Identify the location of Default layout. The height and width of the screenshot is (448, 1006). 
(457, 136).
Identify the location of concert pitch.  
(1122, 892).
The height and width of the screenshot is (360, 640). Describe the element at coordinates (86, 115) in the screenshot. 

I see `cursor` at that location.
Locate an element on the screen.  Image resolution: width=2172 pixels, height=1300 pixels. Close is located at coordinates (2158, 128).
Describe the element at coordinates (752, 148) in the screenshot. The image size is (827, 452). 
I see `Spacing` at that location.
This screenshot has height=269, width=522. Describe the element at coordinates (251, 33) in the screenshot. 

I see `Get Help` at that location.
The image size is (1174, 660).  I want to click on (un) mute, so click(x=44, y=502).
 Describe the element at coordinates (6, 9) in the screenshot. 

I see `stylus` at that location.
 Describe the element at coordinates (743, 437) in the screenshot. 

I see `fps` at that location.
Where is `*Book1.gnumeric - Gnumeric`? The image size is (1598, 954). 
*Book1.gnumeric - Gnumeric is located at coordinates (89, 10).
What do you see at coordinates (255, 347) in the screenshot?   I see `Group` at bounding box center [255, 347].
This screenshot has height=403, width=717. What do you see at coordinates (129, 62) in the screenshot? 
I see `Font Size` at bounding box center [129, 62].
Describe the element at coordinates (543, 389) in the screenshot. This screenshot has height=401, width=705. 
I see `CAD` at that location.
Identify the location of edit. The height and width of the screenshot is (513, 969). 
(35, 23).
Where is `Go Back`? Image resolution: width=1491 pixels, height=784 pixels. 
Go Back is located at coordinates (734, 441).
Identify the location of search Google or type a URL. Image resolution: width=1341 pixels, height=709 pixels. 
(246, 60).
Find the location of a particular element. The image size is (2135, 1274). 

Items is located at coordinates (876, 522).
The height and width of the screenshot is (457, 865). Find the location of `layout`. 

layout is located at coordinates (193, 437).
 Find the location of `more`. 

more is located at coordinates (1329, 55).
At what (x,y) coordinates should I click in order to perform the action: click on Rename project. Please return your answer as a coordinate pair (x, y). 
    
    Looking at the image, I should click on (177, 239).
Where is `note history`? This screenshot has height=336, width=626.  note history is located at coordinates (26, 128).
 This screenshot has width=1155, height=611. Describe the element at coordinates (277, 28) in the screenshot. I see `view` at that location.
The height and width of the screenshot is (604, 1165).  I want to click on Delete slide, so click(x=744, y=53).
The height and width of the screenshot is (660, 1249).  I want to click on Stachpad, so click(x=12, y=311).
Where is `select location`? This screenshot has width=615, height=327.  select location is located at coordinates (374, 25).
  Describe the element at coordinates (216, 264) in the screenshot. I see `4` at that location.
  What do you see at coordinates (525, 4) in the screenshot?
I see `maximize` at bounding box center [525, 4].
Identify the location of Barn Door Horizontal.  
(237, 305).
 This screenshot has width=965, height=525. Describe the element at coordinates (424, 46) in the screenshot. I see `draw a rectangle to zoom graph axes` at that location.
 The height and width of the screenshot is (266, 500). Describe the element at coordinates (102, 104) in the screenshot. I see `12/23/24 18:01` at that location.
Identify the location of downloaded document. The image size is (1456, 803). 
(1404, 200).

=======

THE REQUEST
Reproduce every entry above verbatim, from the first line to the last, with each line kept as it appears.

RIGHT ANSWER
Identify the location of Default layout. The height and width of the screenshot is (448, 1006). 
(457, 136).
Identify the location of concert pitch.  
(1122, 892).
The height and width of the screenshot is (360, 640). Describe the element at coordinates (86, 115) in the screenshot. 

I see `cursor` at that location.
Locate an element on the screen.  Image resolution: width=2172 pixels, height=1300 pixels. Close is located at coordinates (2158, 128).
Describe the element at coordinates (752, 148) in the screenshot. The image size is (827, 452). 
I see `Spacing` at that location.
This screenshot has height=269, width=522. Describe the element at coordinates (251, 33) in the screenshot. 

I see `Get Help` at that location.
The image size is (1174, 660).  I want to click on (un) mute, so click(x=44, y=502).
 Describe the element at coordinates (6, 9) in the screenshot. 

I see `stylus` at that location.
 Describe the element at coordinates (743, 437) in the screenshot. 

I see `fps` at that location.
Where is `*Book1.gnumeric - Gnumeric`? The image size is (1598, 954). 
*Book1.gnumeric - Gnumeric is located at coordinates (89, 10).
What do you see at coordinates (255, 347) in the screenshot?   I see `Group` at bounding box center [255, 347].
This screenshot has height=403, width=717. What do you see at coordinates (129, 62) in the screenshot? 
I see `Font Size` at bounding box center [129, 62].
Describe the element at coordinates (543, 389) in the screenshot. This screenshot has height=401, width=705. 
I see `CAD` at that location.
Identify the location of edit. The height and width of the screenshot is (513, 969). 
(35, 23).
Where is `Go Back`? Image resolution: width=1491 pixels, height=784 pixels. 
Go Back is located at coordinates (734, 441).
Identify the location of search Google or type a URL. Image resolution: width=1341 pixels, height=709 pixels. 
(246, 60).
Find the location of a particular element. The image size is (2135, 1274). 

Items is located at coordinates (876, 522).
The height and width of the screenshot is (457, 865). Find the location of `layout`. 

layout is located at coordinates (193, 437).
 Find the location of `more`. 

more is located at coordinates (1329, 55).
At what (x,y) coordinates should I click in order to perform the action: click on Rename project. Please return your answer as a coordinate pair (x, y). 
    
    Looking at the image, I should click on (177, 239).
Where is `note history`? This screenshot has height=336, width=626.  note history is located at coordinates (26, 128).
 This screenshot has width=1155, height=611. Describe the element at coordinates (277, 28) in the screenshot. I see `view` at that location.
The height and width of the screenshot is (604, 1165).  I want to click on Delete slide, so click(x=744, y=53).
The height and width of the screenshot is (660, 1249).  I want to click on Stachpad, so click(x=12, y=311).
Where is `select location`? This screenshot has width=615, height=327.  select location is located at coordinates (374, 25).
  Describe the element at coordinates (216, 264) in the screenshot. I see `4` at that location.
  What do you see at coordinates (525, 4) in the screenshot?
I see `maximize` at bounding box center [525, 4].
Identify the location of Barn Door Horizontal.  
(237, 305).
 This screenshot has width=965, height=525. Describe the element at coordinates (424, 46) in the screenshot. I see `draw a rectangle to zoom graph axes` at that location.
 The height and width of the screenshot is (266, 500). Describe the element at coordinates (102, 104) in the screenshot. I see `12/23/24 18:01` at that location.
Identify the location of downloaded document. The image size is (1456, 803). 
(1404, 200).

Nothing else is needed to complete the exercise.